Routine inspections for hospitals, GP surgeries and care homes have been suspended so health and care workers can concentrate efforts on battling coronavirus.

The Care Quality Commission (CQC) announced it has temporarily paused inspections of health and care organisations where there are no immediate safety concerns.

The move was welcomed by health leaders, some of whom had warned that inspections could divert attention away from clinical care.

Ian Trenholm, chief executive of the CQC, said: “During this period, our priority will be to support those who deliver health and social care to keep people safe during this global health emergency.

“We will therefore be stopping routine inspections from today.

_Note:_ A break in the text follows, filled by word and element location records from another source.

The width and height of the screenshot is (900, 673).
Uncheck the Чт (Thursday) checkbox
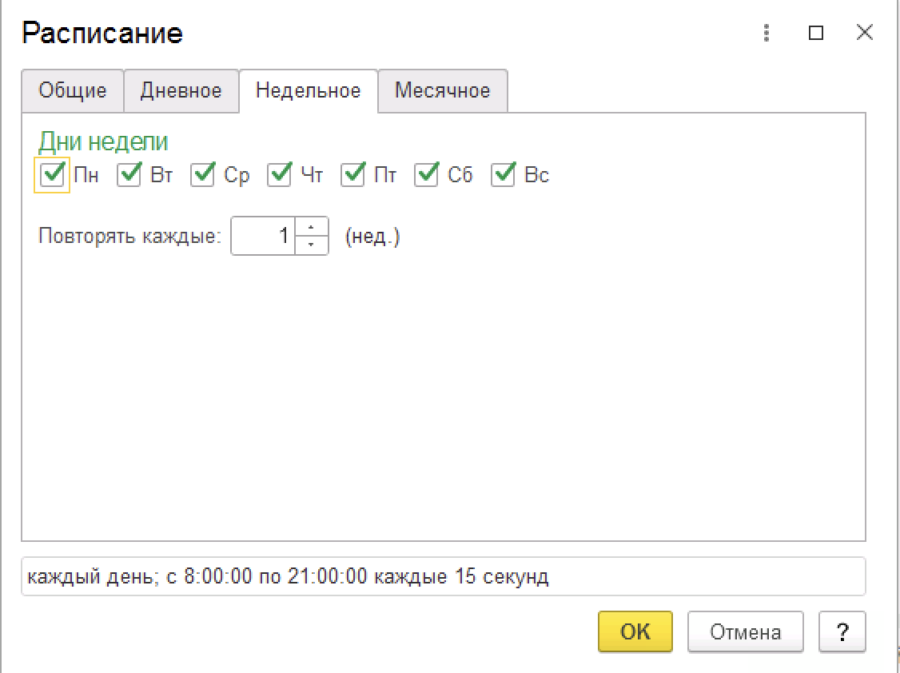coord(279,175)
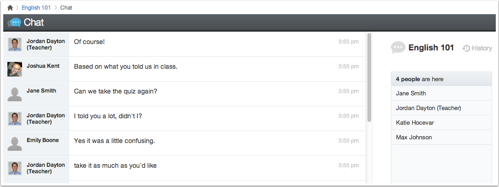The width and height of the screenshot is (499, 187).
Task: Click the chat messages scrollbar thumb
Action: point(369,77)

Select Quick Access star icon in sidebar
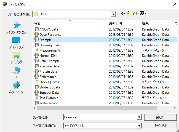[17, 26]
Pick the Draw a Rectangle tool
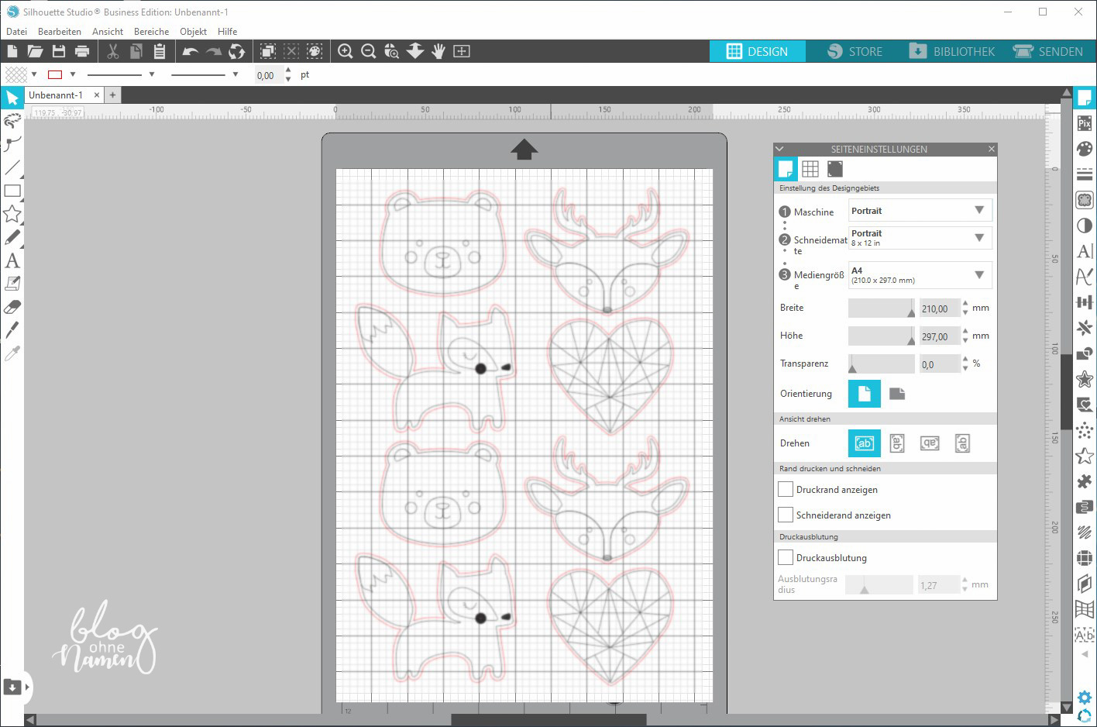1097x727 pixels. point(12,191)
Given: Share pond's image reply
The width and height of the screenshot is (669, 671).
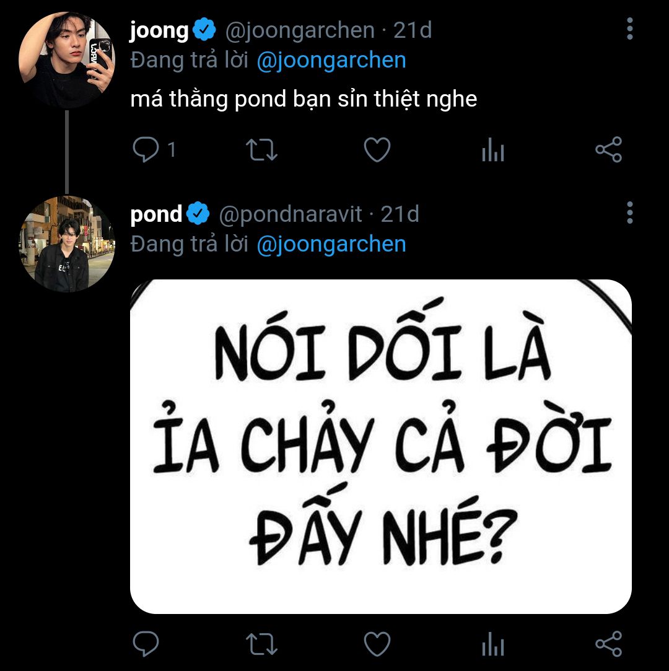Looking at the screenshot, I should tap(608, 644).
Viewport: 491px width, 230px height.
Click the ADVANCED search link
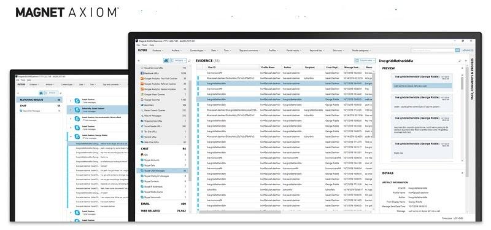[468, 50]
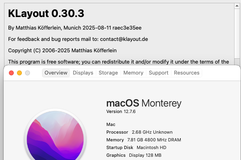This screenshot has width=241, height=160.
Task: Go to the Support tab
Action: [x=159, y=73]

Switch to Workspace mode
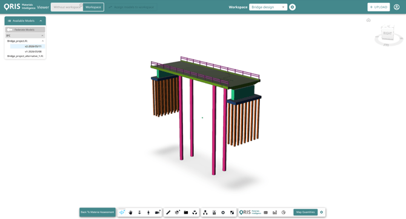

It may still be necessary to use our inspection powers in a very small number of cases when there is clear evidence of harm, such as allegations of abuse.

“In adult social care, our inspectors will also be acting as a support for registered managers, providing advice and guidance throughout this period in the absence of a single national body equivalent to NHS England.

“We are talking to social care providers about how to most effectively collect information from them to ensure that the Government has a clear picture of the impact that Covid-19 is having on the sector.”

The NHS Confederation said frontline staff will “breathe a sigh of relief” as the NHS faces “the greatest challenge in its history”.

The British Medical Association (BMA) said the decision was “common sense”.

Niall Dickson, chief executive of the NHS Confederation, said: “Frontline staff will breathe a sigh of relief that CQC has responded to our concerns and will now postpone its inspections where there is no immediate safety concern so that they can gear themselves up to prepare for the huge task ahead in dealing with the coronavirus pandemic.

“We will work closely with CQC leaders as they develop its temporary methodology for inspecting services remotely.

“While regulation has an important role to play, the focus now has to be on doing everything we can to help the NHS face the greatest challenge in its history.”

Dr Chaand Nagpaul, chair of council at the BMA, added: “Given the growing scale of the pandemic, the absolute priority for hospitals and GP practices must be focusing on the task at hand, including emergency preparedness planning and coping with the likelihood of significant staff absences, over and above meeting the already huge demands that are placed upon the NHS.

“As we made clear to the CQC last week, it would be wholly wrong for overstretched healthcare staff to divert hard-pressed time and resources to prepare for and accommodate inspections when their sole focus must be on ensuring their ongoing ability to provide continued care to patients during the pandemic as well as their own safety.

“The NHS faces an unprecedented challenge in the weeks and months ahead, and the BMA will continue to pressure the Government and health authorities to reduce bureaucracy in the system so that doctors can focus on the urgent needs of the patients who need them most.”